In Merkmal e ist nunmehr (insoweit in Übereinstimmung mit der Anspruchsfassung des Klagegebrauchsmusters gemäß Anl. K 2 a) festgelegt, daß das in einer radialen Ausnehmung der Wandung des Pumpengehäuses vorgesehene Druckstück "radial anstellbar" gelagert sein muß.

Die angeführte erstinstanzliche Entscheidung des Europäischen Patentamts im Einspruchsverfahren versteht unter radialer Anstellbarkeit, daß je nach Bedarf durch Positionieren, Einstellen bzw. Verstellen des Druckstücks eine baulich einfache Wirkungsgradverbesserungsmöglichkeit der Flügelzellenpumpe gewährleistet ist.

Zu dem Merkmal der radialen Anstellbarkeit des Druckstücks enthält das Berufungsurteil keine Ausführungen, weil dazu im Zeitpunkt der mündlichen Verhandlung vor dem Berufungsgericht keine Veranlassung bestand. Folglich fehlen Feststellungen, ob dieses Merkmal bei der angegriffenen Ausführungsform "Robby" verwirklicht ist. Das Berufungsurteil ist schon aus diesem Grund aufzuheben.

Ein weiteres kommt hinzu. Die Parteien haben zu der angegriffenen Vakuumfüllmaschine "Robby" vorgetragen, daß dort ein der Form der Gehäusewand angepaßtes Verschleißstück vorgesehen sei, welches nicht durch radiale Verstellung nachjustiert werden könne, sondern demontiert und durch ein neues Verschleißteil ersetzt werde, wenn es verschlissen sei.

Bei dieser Sachlage muß revisionsrechtlich unterstellt werden, daß eine Patentverletzung mit identischen Mitteln nicht vorliegt. Dann aber ist der von der Beklagten erhobene sogenannte "Formstein"-Einwand (BGHZ 98, 12 ff. - Formstein) zu prüfen, Herstellung und Vertrieb der angegriffenen Ausführungsform verletzten die Klageschutzrechte nicht, weil die angegriffene Ausführungsform nur eine naheliegende Abwandlung des dem Fachmann am Anmeldetag bereits Bekannten sei.
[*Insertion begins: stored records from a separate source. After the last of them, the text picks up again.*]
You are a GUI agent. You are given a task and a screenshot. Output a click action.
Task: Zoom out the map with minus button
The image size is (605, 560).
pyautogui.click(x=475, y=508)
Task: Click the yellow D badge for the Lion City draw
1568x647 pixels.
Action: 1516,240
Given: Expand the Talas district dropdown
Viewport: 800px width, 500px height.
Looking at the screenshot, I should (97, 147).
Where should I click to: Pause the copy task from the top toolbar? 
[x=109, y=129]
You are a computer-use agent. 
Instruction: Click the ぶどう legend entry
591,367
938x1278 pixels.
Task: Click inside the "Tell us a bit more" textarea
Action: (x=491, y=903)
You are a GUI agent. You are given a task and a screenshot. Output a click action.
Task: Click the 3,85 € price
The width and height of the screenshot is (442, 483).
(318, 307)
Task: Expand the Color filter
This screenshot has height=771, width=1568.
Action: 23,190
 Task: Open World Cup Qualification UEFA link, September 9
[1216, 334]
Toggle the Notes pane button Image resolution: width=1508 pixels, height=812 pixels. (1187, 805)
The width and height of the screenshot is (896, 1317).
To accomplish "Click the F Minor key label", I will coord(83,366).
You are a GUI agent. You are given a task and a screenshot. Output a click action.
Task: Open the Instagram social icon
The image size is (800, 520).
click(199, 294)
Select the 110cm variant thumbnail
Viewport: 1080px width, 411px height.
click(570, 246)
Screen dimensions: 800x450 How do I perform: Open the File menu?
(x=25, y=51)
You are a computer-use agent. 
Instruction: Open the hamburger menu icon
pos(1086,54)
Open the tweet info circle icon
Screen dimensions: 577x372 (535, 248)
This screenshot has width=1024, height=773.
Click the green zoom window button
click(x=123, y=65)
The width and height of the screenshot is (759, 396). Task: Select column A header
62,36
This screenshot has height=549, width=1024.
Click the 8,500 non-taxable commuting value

II. Da der Rechtsstreit wegen fehlender Feststellungen zur abschließenden Entscheidung noch nicht reif ist, war das angefochtene Urteil aufzuheben und die Sache zu anderweiter Verhandlung und Entscheidung an das Berufungsgericht zurückzuverweisen, dem auch die Entscheidung über die Kosten der Revision übertragen wird. Falls das Berufungsgericht wiederum zu der Auffassung gelangt, daß eine Patentverletzung vorliegt, wird der Urteilstenor entsprechend anzupassen sein.